Show me every line in the listing that has the word "chat".
------------------------------------------------------------------------
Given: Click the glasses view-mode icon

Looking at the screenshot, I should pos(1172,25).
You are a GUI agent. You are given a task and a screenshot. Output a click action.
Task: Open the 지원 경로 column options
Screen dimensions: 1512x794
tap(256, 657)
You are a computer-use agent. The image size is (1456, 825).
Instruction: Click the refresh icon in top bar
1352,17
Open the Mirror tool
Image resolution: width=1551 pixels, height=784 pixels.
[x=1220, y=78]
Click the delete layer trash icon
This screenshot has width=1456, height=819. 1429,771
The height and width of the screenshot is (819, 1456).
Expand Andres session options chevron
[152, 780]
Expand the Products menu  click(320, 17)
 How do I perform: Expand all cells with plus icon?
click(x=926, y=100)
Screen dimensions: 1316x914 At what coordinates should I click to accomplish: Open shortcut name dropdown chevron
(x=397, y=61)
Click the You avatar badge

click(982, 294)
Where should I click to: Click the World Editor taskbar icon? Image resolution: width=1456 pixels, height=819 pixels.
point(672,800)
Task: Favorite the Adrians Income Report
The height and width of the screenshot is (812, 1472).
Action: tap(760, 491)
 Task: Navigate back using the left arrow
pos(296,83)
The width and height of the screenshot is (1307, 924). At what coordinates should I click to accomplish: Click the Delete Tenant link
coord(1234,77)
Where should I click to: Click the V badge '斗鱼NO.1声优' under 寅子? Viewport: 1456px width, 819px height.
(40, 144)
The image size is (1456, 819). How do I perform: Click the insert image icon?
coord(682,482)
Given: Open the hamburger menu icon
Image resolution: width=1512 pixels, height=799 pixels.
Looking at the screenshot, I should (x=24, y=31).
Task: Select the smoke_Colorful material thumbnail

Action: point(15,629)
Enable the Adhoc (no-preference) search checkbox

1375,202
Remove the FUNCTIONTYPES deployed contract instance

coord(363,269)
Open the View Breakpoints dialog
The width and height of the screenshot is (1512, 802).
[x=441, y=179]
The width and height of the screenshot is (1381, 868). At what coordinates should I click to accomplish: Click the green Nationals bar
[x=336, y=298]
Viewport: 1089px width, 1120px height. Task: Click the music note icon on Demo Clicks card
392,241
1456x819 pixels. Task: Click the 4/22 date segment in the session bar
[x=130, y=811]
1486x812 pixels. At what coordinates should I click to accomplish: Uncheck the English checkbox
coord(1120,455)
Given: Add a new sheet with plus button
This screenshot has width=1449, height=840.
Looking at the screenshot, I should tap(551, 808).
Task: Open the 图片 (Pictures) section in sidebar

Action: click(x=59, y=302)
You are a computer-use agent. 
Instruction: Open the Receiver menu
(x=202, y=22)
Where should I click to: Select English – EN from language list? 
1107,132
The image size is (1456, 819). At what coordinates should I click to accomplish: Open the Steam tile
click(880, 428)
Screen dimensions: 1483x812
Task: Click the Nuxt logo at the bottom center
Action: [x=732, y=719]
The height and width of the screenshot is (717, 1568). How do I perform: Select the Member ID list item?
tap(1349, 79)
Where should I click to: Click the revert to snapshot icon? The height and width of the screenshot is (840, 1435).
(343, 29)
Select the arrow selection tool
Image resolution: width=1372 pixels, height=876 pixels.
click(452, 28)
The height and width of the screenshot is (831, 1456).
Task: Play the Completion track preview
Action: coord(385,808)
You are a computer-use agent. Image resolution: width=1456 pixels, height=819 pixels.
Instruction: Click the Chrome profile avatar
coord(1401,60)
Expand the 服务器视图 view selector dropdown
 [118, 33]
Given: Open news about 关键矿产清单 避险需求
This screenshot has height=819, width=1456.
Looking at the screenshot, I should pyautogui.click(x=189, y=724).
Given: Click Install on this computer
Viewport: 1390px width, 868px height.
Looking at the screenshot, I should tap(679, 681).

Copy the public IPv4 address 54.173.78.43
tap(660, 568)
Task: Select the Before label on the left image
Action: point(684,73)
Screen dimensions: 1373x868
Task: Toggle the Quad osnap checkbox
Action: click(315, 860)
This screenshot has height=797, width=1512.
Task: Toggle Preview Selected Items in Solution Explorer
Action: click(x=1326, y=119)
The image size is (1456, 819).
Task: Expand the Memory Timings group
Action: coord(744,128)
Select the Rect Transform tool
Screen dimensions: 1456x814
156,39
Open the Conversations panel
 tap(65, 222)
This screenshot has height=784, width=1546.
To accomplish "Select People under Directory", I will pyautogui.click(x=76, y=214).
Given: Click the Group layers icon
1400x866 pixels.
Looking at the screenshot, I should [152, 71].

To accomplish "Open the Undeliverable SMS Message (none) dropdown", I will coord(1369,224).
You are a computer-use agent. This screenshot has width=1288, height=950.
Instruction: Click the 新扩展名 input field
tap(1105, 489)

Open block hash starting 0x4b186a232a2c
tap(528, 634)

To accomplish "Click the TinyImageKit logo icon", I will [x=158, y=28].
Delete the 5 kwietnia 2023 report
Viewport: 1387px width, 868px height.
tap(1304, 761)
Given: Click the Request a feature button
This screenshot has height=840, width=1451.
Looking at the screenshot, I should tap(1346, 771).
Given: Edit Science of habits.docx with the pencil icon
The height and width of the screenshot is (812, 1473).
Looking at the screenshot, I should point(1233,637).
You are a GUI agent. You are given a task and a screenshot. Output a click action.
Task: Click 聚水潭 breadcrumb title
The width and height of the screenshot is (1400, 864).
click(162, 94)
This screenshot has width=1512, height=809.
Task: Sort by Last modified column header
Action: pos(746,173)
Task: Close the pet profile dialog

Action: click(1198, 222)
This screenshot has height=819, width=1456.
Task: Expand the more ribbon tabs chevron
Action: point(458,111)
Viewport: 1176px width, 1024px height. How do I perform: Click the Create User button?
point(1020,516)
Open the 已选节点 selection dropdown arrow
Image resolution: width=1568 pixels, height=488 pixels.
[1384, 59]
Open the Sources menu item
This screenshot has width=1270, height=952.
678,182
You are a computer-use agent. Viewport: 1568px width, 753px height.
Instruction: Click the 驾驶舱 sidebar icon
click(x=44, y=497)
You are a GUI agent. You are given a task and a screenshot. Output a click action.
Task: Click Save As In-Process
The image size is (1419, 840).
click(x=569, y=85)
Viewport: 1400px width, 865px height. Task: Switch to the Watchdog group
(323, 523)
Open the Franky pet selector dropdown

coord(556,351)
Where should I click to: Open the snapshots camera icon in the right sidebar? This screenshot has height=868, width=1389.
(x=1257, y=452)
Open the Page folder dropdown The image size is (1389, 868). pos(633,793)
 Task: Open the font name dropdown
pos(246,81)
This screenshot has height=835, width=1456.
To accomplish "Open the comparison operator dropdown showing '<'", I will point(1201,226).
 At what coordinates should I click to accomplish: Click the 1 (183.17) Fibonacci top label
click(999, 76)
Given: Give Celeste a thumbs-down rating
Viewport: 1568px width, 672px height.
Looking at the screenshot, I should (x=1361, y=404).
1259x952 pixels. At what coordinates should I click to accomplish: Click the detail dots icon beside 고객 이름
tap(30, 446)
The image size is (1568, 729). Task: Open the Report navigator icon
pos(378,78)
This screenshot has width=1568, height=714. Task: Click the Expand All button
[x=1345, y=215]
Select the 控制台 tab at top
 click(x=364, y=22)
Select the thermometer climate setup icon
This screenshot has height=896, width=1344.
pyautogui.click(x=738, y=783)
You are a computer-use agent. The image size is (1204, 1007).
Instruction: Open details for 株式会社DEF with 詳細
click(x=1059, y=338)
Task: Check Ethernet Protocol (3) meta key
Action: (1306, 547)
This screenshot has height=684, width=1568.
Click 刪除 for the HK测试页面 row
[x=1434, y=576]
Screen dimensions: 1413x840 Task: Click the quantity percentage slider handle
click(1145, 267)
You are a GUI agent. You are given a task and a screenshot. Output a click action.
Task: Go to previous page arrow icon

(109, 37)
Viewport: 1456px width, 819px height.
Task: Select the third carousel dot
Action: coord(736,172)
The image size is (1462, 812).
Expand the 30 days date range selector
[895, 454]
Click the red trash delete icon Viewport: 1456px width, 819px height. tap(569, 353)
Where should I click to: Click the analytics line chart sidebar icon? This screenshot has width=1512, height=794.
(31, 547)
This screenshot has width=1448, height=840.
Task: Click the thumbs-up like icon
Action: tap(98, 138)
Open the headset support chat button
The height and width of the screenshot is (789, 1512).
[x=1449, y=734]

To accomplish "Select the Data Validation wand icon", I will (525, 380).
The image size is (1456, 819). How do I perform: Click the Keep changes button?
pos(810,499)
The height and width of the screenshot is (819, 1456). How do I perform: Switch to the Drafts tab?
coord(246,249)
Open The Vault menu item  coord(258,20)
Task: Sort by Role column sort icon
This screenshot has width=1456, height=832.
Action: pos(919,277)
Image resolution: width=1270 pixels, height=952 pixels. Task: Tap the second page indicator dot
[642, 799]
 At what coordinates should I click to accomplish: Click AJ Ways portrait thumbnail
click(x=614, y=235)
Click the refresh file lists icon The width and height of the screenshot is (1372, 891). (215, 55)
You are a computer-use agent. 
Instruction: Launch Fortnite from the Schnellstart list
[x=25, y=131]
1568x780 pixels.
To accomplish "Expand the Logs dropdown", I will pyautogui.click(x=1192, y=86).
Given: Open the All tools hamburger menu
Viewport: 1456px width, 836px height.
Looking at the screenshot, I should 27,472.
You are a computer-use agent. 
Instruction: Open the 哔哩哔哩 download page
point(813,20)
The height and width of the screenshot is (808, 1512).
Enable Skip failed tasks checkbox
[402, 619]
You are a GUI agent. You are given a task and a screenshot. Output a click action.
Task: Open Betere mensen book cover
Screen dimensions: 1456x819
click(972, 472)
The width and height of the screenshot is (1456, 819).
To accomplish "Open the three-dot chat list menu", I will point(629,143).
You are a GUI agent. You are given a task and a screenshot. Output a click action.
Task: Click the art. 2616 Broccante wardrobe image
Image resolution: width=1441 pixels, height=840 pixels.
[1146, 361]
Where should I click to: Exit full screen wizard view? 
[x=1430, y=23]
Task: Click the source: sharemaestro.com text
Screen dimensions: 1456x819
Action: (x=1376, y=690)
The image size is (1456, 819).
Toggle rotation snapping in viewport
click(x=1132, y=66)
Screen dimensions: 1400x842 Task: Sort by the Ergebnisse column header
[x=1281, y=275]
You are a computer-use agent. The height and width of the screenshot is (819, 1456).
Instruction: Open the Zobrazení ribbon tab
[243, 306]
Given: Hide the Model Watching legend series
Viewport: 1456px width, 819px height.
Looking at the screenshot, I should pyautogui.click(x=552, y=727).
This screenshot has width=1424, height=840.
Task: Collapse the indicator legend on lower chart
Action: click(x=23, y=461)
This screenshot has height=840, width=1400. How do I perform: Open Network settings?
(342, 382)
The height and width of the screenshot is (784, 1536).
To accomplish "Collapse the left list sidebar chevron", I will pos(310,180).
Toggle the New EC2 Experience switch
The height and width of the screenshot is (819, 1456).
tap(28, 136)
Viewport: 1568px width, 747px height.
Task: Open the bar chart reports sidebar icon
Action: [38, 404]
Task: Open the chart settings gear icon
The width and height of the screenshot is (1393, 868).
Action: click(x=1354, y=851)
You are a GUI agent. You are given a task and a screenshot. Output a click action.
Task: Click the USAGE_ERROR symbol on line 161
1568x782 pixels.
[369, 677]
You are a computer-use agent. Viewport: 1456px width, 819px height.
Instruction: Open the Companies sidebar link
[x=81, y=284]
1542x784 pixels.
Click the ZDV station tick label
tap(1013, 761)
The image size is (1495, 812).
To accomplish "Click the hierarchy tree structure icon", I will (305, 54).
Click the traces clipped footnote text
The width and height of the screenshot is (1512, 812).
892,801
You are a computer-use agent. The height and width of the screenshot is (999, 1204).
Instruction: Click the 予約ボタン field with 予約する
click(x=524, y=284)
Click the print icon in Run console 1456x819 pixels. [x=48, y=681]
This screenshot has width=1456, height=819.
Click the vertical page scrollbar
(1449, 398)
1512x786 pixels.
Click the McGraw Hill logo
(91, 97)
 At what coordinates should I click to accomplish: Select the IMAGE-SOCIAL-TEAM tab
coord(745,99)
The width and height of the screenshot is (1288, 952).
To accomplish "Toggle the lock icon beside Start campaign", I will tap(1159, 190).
------------------------------------------------------------------------
◆ Answer space:
Open the headset support chat button
To accomplish "Open the three-dot chat list menu", I will point(629,143).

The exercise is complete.